The Gatekeeper of the Gorbalsby Alexander Linklater / May 20, 2002 / Leave a comment
Published in May 2002 issue of Prospect Magazine
Catching angels in the Gorbals
I’m in Glasgow to watch the unveiling of Britain’s only suspended sculpture. Called the Gatekeeper, a grim, lead-cast angel weighing a ton and a half sways gently under a big archway leading into the latest development in the legendary story of the Gorbals.
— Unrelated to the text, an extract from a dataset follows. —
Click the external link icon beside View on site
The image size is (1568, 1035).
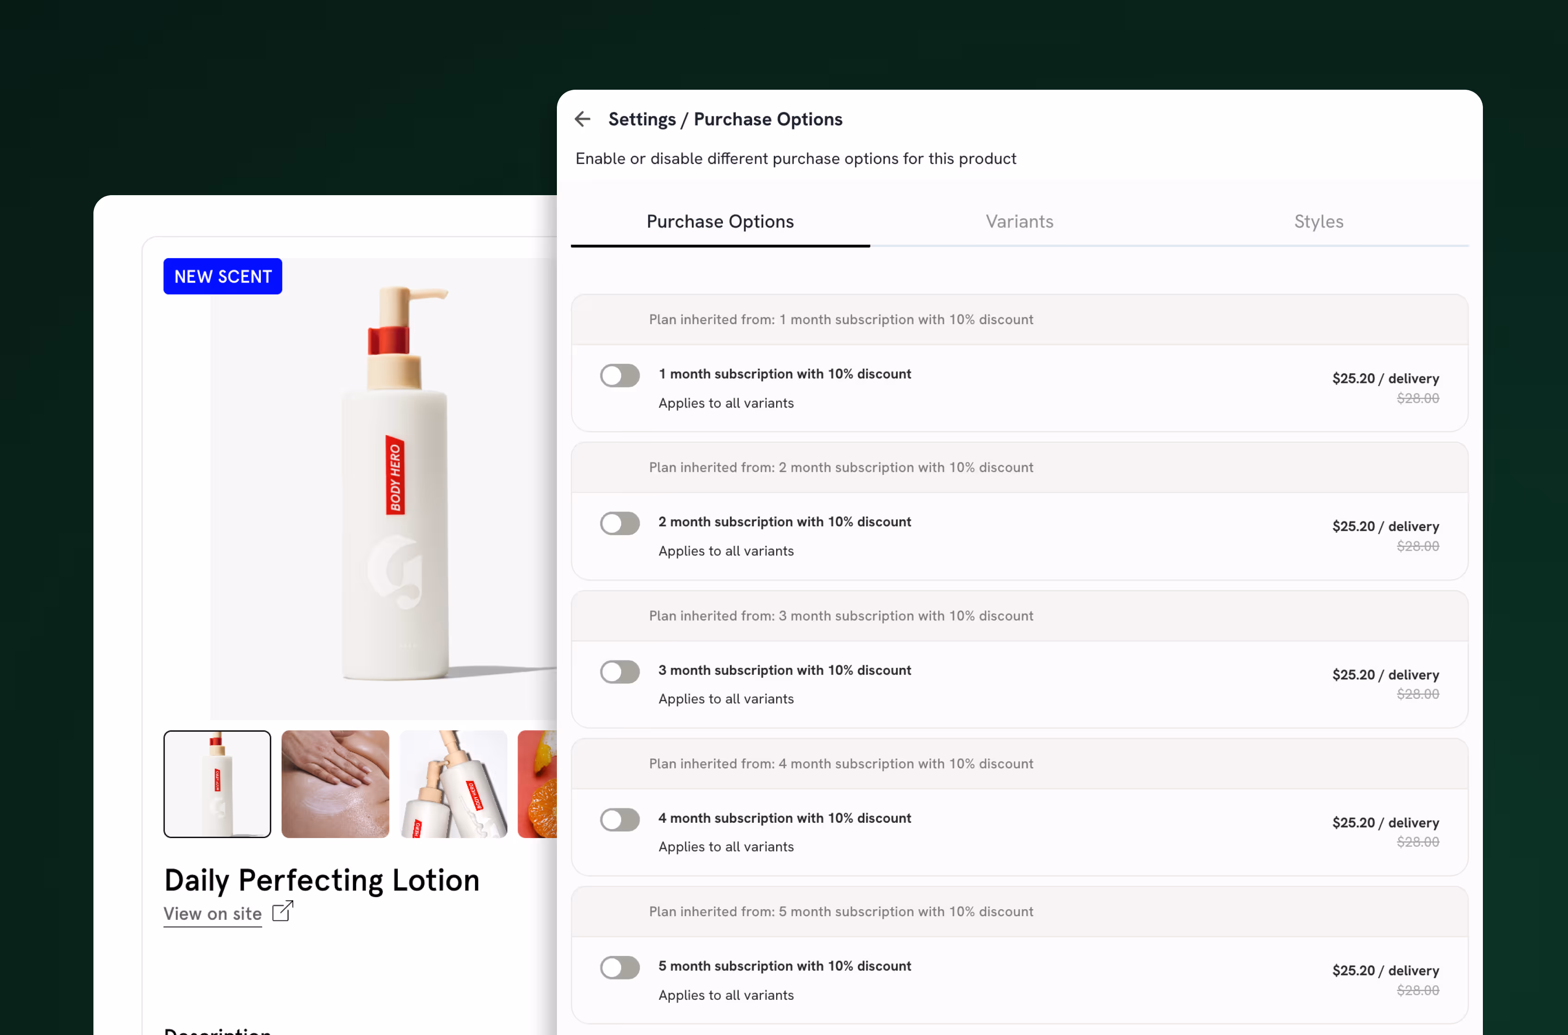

Once home to nearly 100,000 migrants from Ireland and the Scottish highlands, the Gorbals had by the 1930s become the most famous slum in Europe. This was the district that made the architectural term “tenement” notorious and gave Britain its first razor-gang novel, No Mean City. In the 1960s, just as the Victorians had once built doomed tenements for the workers, modernist architects came in and built them doomed tower blocks instead. Now that tenements and towers alike have been demolished, a public-private partnership has moved in. And it’s looking quite good. The newly developed Crown Street area of the Gorbals appears durable, and is the first stage in a masterplan conceived by architect Piers Gough.
It’s a different world, of course. Most of the Gorbals population has long since vanished. Nearby, the gothically derelict Caledonia Road church, designed by the most original of Victorian architects-Alexander “Greek” Thomson-has been preserved in its ruin like the ghost of the Gorbals when the place, and the industrial revolution that created it, were young.